山本容疑者は勤務していた千葉救急救命センター時代、アメリカへ研修にも行っている。その時の様子を山本容疑者がリポートしたものが今もネット上に残っている。

<この経験を活かして広い視点で日本の医療を見つめ、日本の医療の発展に救急診療の現場から貢献していきたいと思います>と意欲的な感想を記している。

 アメリカの研修で白衣を着ている姿を撮影した写真を自身のED治療のSNSに使っている。どこからも、今回の犯行をうかがわせるような気配はない。

「当時、2人から安楽死などについての論議などはまったくありませんでした。それどころか、立派な医師として活躍しているんだなと思っていた。今回の事件を知って、ビックリするばかりです」(前出・医師)

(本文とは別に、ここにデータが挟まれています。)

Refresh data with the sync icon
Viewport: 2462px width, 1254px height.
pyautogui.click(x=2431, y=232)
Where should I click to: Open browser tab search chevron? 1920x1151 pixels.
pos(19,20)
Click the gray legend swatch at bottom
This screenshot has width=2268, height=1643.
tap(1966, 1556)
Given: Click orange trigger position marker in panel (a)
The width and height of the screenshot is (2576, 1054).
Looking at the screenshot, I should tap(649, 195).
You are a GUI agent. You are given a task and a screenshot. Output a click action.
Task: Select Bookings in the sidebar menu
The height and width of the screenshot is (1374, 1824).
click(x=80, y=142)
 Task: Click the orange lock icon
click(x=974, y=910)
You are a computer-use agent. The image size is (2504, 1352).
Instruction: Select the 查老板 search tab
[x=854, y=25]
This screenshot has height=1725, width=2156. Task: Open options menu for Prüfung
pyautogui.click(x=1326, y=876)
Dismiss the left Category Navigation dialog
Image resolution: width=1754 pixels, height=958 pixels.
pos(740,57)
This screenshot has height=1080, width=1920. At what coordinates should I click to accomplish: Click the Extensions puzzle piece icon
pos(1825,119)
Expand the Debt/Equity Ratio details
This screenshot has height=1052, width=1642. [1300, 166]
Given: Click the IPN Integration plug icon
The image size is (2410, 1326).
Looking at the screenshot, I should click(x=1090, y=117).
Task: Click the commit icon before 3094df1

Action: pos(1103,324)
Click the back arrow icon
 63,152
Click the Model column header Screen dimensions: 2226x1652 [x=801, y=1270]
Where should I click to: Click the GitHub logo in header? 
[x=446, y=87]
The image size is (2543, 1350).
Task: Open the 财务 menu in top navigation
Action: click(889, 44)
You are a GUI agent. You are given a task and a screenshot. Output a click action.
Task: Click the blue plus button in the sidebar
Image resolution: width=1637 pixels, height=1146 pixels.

 その後、大久保容疑者と山本容疑者のつながりは、『扱いに困った高齢者を「枯らす」技術:誰も教えなかった、病院での枯らし方』という共著を電子書籍で出版していることだった。事件発覚後、電子書籍は買えない状態となっているが、紹介文にはこう記されていた。

<「今すぐ死んでほしい」といわれる老人を、証拠を残さず、共犯者もいらず、スコップや大掛かりな設備もなしに消せる方法がある。医療に紛れて人を死なせることだ。病室に普通にあるものを使えば、急変とか病気の自然経過に見せかけて患者を死なせることができてしまう。違和感のない病死を演出できれば警察の出る幕はないし、臨場した検視官ですら犯罪かどうかを見抜けないこともある。荼毘に付されれば完全犯罪だ>

 安楽死を思わせるような内容が列挙されていた。 事件の数か月前、大久保容疑者は「安楽死研究会」という掲示板をネット上に開設。

<(安楽死が)バレないための方法、についてのアドバイス>などと記し、<嘱託殺人、自殺幇助など、法にダイレクトに触れることが書かれると運営に削除されるおそれがあります>と違法性に言及するような記述もあった。

 かつては医師として理想を追っていた2人がなぜ、こんな事件を起こしてしまったのだろうか?